MoE-GS: Mixture of Experts for Dynamic Gaussian Splatting

MoE-GS introduces a novel Mixture-of-Experts framework for dynamic Gaussian Splatting that utilizes a Volume-aware Pixel Router to adaptively blend heterogeneous deformation priors for superior novel view synthesis, while addressing efficiency concerns through multi-expert rendering optimizations and knowledge distillation.

In-Hwan Jin, Hyeongju Mun, Joonsoo Kim, Kugjin Yun, Kyeongbo Kong

Published 2026-03-10
📖 5 min read🧠 Deep dive

The Big Problem: One Tool Doesn't Fit All

Imagine you are trying to film a chaotic scene: a chef chopping vegetables, a steak sizzling on a grill, and a flame flickering wildly.

In the world of computer graphics, we use a technique called 3D Gaussian Splatting to recreate these scenes from video. Think of it like building a 3D model out of millions of tiny, fuzzy, colored balloons (Gaussians) that float in space. When you move your camera, the computer rearranges these balloons to show you a new angle.
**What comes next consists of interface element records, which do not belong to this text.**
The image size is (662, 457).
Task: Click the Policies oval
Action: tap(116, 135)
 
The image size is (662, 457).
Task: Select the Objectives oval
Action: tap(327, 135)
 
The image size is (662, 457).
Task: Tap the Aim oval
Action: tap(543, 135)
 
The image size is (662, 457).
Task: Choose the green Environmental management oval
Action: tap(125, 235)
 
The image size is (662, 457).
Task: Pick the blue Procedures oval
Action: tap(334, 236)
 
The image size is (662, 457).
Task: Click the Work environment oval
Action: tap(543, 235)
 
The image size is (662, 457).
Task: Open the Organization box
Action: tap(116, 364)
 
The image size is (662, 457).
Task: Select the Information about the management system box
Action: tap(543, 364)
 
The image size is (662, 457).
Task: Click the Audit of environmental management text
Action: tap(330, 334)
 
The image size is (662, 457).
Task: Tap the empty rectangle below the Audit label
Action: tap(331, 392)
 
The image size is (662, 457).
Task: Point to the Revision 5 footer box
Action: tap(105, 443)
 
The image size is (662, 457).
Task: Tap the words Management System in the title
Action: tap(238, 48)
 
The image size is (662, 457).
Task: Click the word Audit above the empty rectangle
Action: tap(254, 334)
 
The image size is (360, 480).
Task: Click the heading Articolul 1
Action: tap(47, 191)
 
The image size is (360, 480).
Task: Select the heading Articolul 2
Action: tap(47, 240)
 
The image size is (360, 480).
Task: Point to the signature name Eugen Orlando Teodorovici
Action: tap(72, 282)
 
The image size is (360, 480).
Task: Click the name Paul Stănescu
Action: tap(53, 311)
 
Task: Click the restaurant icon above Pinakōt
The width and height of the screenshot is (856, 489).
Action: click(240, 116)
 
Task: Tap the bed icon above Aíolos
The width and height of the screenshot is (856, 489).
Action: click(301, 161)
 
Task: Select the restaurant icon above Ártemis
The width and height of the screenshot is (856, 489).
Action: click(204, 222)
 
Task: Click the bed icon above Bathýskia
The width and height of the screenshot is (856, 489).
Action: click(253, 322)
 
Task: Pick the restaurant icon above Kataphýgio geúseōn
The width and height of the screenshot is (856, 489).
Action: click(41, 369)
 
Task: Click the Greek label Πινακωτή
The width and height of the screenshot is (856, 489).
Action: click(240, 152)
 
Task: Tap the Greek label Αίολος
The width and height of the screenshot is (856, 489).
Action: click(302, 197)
However, when things move (like the chef or the fire), the computer gets confused. The paper points out a frustrating reality:

  • Expert A is great at the smooth, slow movement of the chef's arm but terrible at the chaotic, fast flickering of the fire.
  • Expert B is amazing at the fire but makes the chef's arm look like a blurry smear.
  • Expert C is good at the steak but fails at the vegetables.
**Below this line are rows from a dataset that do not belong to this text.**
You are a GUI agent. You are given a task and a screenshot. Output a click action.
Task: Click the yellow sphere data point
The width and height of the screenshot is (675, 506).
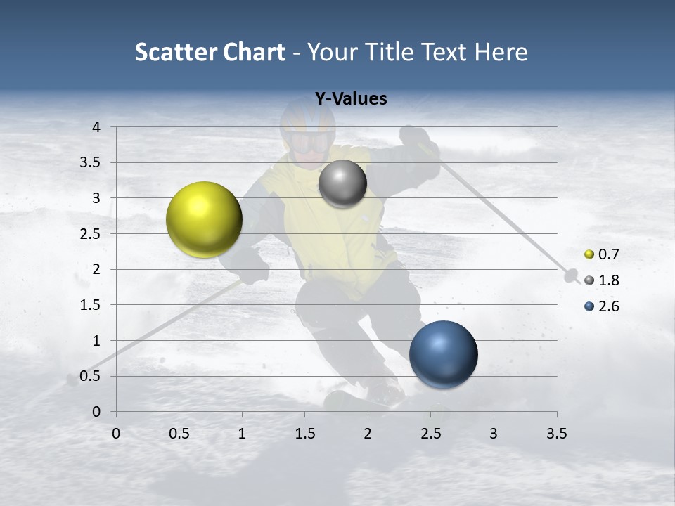coord(204,219)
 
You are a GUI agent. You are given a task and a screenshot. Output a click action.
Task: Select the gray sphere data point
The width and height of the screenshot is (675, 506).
coord(342,183)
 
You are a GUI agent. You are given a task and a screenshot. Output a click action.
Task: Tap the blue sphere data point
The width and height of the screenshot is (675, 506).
coord(443,354)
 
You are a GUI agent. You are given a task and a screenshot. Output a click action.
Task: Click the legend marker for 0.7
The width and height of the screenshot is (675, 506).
coord(589,254)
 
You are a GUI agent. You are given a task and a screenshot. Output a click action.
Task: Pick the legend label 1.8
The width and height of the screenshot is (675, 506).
coord(608,280)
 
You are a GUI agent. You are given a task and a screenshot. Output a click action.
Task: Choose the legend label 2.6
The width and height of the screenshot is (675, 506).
coord(608,306)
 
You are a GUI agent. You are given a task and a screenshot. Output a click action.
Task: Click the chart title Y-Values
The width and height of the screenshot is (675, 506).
coord(350,99)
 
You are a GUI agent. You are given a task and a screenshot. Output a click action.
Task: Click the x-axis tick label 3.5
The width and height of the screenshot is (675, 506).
coord(556,434)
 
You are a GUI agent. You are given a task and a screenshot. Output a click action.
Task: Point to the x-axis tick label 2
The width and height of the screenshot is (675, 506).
coord(368,434)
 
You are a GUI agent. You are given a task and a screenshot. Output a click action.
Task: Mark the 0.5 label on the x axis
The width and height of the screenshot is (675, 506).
coord(179,434)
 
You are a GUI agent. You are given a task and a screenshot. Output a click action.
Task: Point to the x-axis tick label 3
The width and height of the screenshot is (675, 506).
coord(494,434)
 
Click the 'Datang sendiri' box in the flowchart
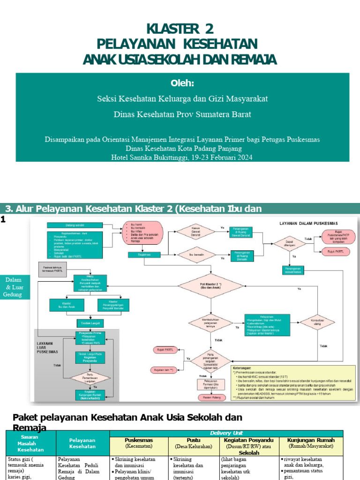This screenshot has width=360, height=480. tap(75, 225)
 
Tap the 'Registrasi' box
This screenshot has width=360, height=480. tap(144, 255)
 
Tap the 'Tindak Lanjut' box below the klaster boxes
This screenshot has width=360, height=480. tap(90, 323)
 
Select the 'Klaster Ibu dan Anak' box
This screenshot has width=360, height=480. tap(67, 305)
No single "Expert" (algorithm) can handle every part of the scene perfectly. It's like trying to use a single pair of scissors to cut paper, thread, and metal wire. You might get the job done, but the results will be messy.

The Solution: The "All-Star Team" (Mixture of Experts)
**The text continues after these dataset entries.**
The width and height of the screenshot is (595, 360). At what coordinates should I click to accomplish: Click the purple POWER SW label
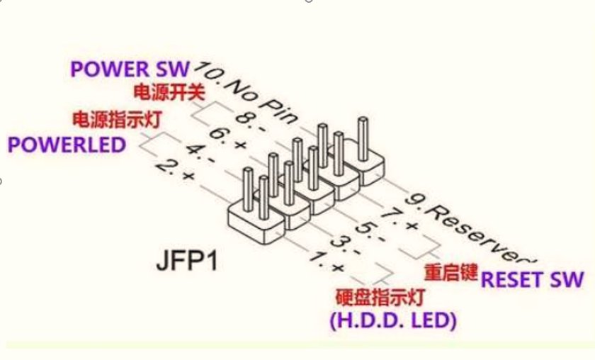130,69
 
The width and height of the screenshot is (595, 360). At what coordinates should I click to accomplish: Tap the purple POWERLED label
67,145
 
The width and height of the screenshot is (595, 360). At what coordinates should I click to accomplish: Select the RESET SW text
533,279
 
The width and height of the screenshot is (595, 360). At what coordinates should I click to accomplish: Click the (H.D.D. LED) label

The authors, In-Hwan Jin and his team, decided to stop relying on just one expert. Instead, they built a Mixture of Experts (MoE) system.

Imagine a high-end restaurant kitchen. Instead of one chef trying to do everything, you have a team:

  1. The Slicer: Specializes in smooth, precise cuts (good for the chef's arm).
  2. The Fire Starter: Specializes in wild, unpredictable flames (good for the grill).
  3. The Searer: Specializes in browning meat perfectly (good for the steak).

MoE-GS is the Head Chef (the Router). Its job isn't to cook the food; it's to decide who cooks what part of the dish.

How It Works: The Smart "Traffic Cop"

The magic of this paper lies in how the Head Chef makes decisions.

  1. The Volume-Aware Pixel Router:
    In older systems, the Head Chef might just look at the final picture and guess who should work. But that's like trying to fix a car engine by looking at the paint job.

    MoE-GS uses a Volume-Aware Pixel Router. Imagine this router as a super-smart traffic cop standing inside the 3D world, not just looking at the 2D photo. It sees the "fuzzy balloons" (Gaussians) floating in 3D space.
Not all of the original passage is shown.